1. Primary carpal degenerative joint disease with compensatory myofascial dysfunction in the neck, forearm, shoulder, and back
2. Primary spinal pathology – i.e. kissing spines, osteoarthritis of the facets, etc.
3. Primary muscular disorder – polysaccharide storage myopathy
Definitive (or Putative) Diagnosis (or Diagnoses):
Based on Jasper’s history and previous radiographs, it is known that he has extensive osteoarthritis of the left front carpus, as well as extensor carpi radialis tendinopathy. These pathologies are chronic and unlikely to resolve. Jasper also has significant myofascial dysfunction that very likely developed secondary to protection of the left front carpal injury.

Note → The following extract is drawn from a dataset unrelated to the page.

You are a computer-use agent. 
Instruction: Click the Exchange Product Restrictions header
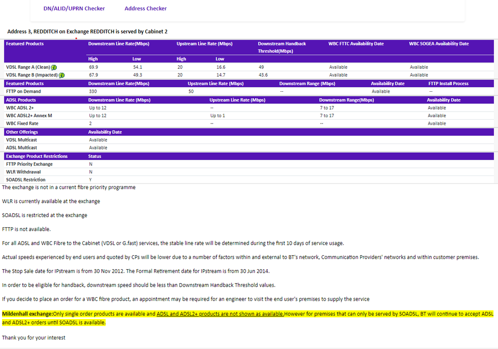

– Bai Hui, GB 21, LI 16 (bilateral)
o Initial points selected to safely assess Jasper’s response to needling and initiate endorphin release
– LU 1 (left)
o Selected to stimulate the atrophied pectoral muscles
– LI 17, LI 15, LI 10, LI 7 (left)
o Chosen for neuromodulation of the radial nerve and spinal nerves that innervate the thoracic limb – specifically targeting triceps and antebrachial extensor muscles tension and elbow pain
– TH 14, LI 15 (left)
o Selected to target local pain in infraspinatus and supraspinatus muscles
– LU 7 (left)
o Chosen to treat carpal pain
– SI 11 and 12 (left)
o Chosen to address the tenderness and trigger points palpated in the supraspinatus and infraspinatus muscles
– Needles inserted directly into the two large trigger points in the triceps
– BL 11 and 12 (left)
o Targeting cervicothoracic spinal nerves that innervate the thoracic limb
– BL 13-22 (bilateral)
o Chosen to address the local pain in the epaxial muscles
– 0.20x30mm Seirin
– 0.20x40mm Hwa-to
– Using ITO ES-130
– BL 13 to BL 17 (bilateral) and BL 18 to BL 22 (bilateral)
– LI 16 to LI 10 (left)
– TH 14 to LI 11
– LI 15 to SI 12
– Frequency: 2 Hz
– Duration 20 minutes
Number of treatments to date: 4
Outcomes, Discussions, and References:
Jasper showed a favorable response to treatment, including demonstrating signs of relaxation and endorphin release, such as licking, chewing, and yawning. After each session was over, the triceps, infraspinatus, and supraspinatus muscles were softer and less tender to palpation.
At the third session, Jasper appeared much more comfortable. His stance and posture were much more normal, with the left front leg bearing more weight and the knee extended to a straighter position than was observed at the first evaluation. He placed his front limbs evenly instead of displacing the left fore cranially and the right fore caudally. The abduction of the limb was also noticeably decreased from the time of presentation.
The tight bands in the neck and shoulder were improved and he exhibited much less sensitivity on palpation of the epaxial muscles. All of the previously identified trigger points were resolved. The extensor muscles of the antebrachium were soft and relaxed on palpation. The left pectoral muscles were approximately 50% less atrophied than at presentation. While range of motion remained severely decreased, overall comfort and function of the limb was dramatically improved. The improvement was likely due to a combination of the acupuncture and the overall excellent care and management that Jasper receives.
I believe this case would have been a good candidate for laser treatment, but unfortunately I do not have access to that modality at this time. I believe LLLT targeting the carpus and extensor tendons would have improved the range of motion and complemented the pain control achieved with acupuncture and NSAIDs.
This case demonstrated how acupuncture can be used successfully in conjunction with Western medical techniques. Jasper has received an excellent standard of care throughout the course of his injury, and acupuncture treatment offered a modality to further increase his comfort, particularly by addressing the myofascial dysfunction that he developed secondary to his injury.